Re: [PATCH 09/16] dma-direct: Support PCI P2PDMA pages in dma-direct map_sg

From: Logan Gunthorpe
Date: Mon May 03 2021 - 13:07:36 EST




On 2021-05-02 5:28 p.m., John Hubbard wrote:
>> @@ -387,19 +388,37 @@ void dma_direct_unmap_sg(struct device *dev, struct scatterlist *sgl,
>
> This routine now deserves a little bit of commenting, now that it is
> doing less obvious things. How about something like this:
>
> /*
> * Unmaps pages, except for PCI_P2PDMA pages, which were never mapped in the
> * first place. Instead of unmapping PCI_P2PDMA entries, simply remove the
> * SG_PCI_P2PDMA mark
> */
> void dma_direct_unmap_sg(struct device *dev, struct scatterlist *sgl,
> int nents, enum dma_data_direction dir, unsigned long attrs)
> {
>

Ok.

>> struct scatterlist *sg;
>> int i;
>>
>> - for_each_sg(sgl, sg, nents, i)
>> + for_each_sg(sgl, sg, nents, i) {
>> + if (sg_is_pci_p2pdma(sg)) {
>> + sg_unmark_pci_p2pdma(sg);
>> + continue;
>> + }
>> +
>> dma_direct_unmap_page(dev, sg->dma_address, sg_dma_len(sg), dir,
>> attrs);
>> + }
>
> The same thing can be achieved with fewer lines and a bit more clarity.
> Can we please do it like this instead:
>
> for_each_sg(sgl, sg, nents, i) {
> if (sg_is_pci_p2pdma(sg))
> sg_unmark_pci_p2pdma(sg);
> else
> dma_direct_unmap_page(dev, sg->dma_address,
> sg_dma_len(sg), dir, attrs);
> }
>
>

That's debatable (the way I did it emphasizes the common case). But I'll
consider changing it.

>
> Also here, a block comment for the function would be nice. How about
> approximately this:
>
> /*
> * Maps each SG segment. Returns the number of entries mapped, or 0 upon
> * failure. If any entry could not be mapped, then no entries are mapped.
> */
>
> I'll stop complaining about the pre-existing return code conventions,
> since by now you know what I was thinking of saying. :)

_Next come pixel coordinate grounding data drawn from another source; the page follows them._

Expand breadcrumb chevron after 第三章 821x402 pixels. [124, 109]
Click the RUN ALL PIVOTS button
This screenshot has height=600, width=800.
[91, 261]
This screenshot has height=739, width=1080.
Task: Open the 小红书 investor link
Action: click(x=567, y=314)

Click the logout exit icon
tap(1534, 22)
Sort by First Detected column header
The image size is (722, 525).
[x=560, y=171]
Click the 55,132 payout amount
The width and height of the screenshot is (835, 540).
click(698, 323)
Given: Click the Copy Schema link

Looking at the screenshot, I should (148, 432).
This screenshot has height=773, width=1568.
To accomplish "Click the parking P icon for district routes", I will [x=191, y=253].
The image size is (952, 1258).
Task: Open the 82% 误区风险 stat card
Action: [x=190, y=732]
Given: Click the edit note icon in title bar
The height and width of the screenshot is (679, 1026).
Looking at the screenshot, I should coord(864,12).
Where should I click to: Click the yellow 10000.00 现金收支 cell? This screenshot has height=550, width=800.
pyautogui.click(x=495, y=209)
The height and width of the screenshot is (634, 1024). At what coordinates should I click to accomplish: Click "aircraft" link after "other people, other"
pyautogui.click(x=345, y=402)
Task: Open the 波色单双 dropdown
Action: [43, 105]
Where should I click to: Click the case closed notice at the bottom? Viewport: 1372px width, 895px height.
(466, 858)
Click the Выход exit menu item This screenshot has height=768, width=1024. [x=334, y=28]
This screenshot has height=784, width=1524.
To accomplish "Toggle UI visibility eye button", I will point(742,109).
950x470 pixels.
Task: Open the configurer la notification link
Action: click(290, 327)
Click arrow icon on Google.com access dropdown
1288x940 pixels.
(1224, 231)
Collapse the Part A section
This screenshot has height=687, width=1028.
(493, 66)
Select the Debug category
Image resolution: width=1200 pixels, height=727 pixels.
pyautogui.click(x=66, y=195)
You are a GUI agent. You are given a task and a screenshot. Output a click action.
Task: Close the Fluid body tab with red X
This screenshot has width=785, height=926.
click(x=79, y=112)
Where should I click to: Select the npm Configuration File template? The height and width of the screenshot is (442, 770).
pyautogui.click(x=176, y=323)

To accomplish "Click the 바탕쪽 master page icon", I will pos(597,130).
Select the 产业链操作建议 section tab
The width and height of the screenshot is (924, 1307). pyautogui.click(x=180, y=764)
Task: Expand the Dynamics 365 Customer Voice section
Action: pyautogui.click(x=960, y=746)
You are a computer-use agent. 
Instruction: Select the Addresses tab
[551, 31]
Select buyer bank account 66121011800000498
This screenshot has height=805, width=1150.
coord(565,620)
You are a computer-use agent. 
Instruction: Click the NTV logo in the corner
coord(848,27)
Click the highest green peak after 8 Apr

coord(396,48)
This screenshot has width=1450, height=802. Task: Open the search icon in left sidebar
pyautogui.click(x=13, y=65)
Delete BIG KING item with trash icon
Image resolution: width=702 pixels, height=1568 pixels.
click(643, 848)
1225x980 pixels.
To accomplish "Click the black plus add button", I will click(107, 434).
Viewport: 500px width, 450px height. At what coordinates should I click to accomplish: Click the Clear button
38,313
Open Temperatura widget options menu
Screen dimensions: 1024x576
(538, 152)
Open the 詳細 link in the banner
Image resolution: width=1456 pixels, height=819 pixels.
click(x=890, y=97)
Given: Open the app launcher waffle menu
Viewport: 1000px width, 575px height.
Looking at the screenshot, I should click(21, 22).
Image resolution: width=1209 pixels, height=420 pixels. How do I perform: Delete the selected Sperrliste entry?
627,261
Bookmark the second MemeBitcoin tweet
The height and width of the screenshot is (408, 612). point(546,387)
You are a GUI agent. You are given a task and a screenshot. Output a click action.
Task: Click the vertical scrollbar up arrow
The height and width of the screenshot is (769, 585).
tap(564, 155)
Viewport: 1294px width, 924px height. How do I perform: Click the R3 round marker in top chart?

Not really part of this patchset... Seems like if you think there should
be a comment like that here, you should send a patch. But this patch
starts returning a negative value here.

>> int dma_direct_map_sg(struct device *dev, struct scatterlist *sgl, int nents,
>> enum dma_data_direction dir, unsigned long attrs)
>> {
>> - int i;
>> + struct pci_p2pdma_map_state p2pdma_state = {};
>
> Is it worth putting this stuff on the stack--is there a noticeable
> performance improvement from caching the state? Because if it's
> invisible, then simplicity is better. I suspect you're right, and that
> it *is* worth it, but it's good to know for real.
>
>> struct scatterlist *sg;
>> + int i, ret = 0;
>>
>> for_each_sg(sgl, sg, nents, i) {
>> + if (is_pci_p2pdma_page(sg_page(sg))) {
>> + ret = pci_p2pdma_map_segment(&p2pdma_state, dev, sg,
>> + attrs);
>> + if (ret < 0) {
>> + goto out_unmap;
>> + } else if (ret) {
>> + ret = 0;
>> + continue;
>
> Is this a bug? If neither of those "if" branches fires (ret == 0), then
> the code (probably unintentionally) falls through and continues on to
> attempt to call dma_direct_map_page()--despite being a PCI_P2PDMA page!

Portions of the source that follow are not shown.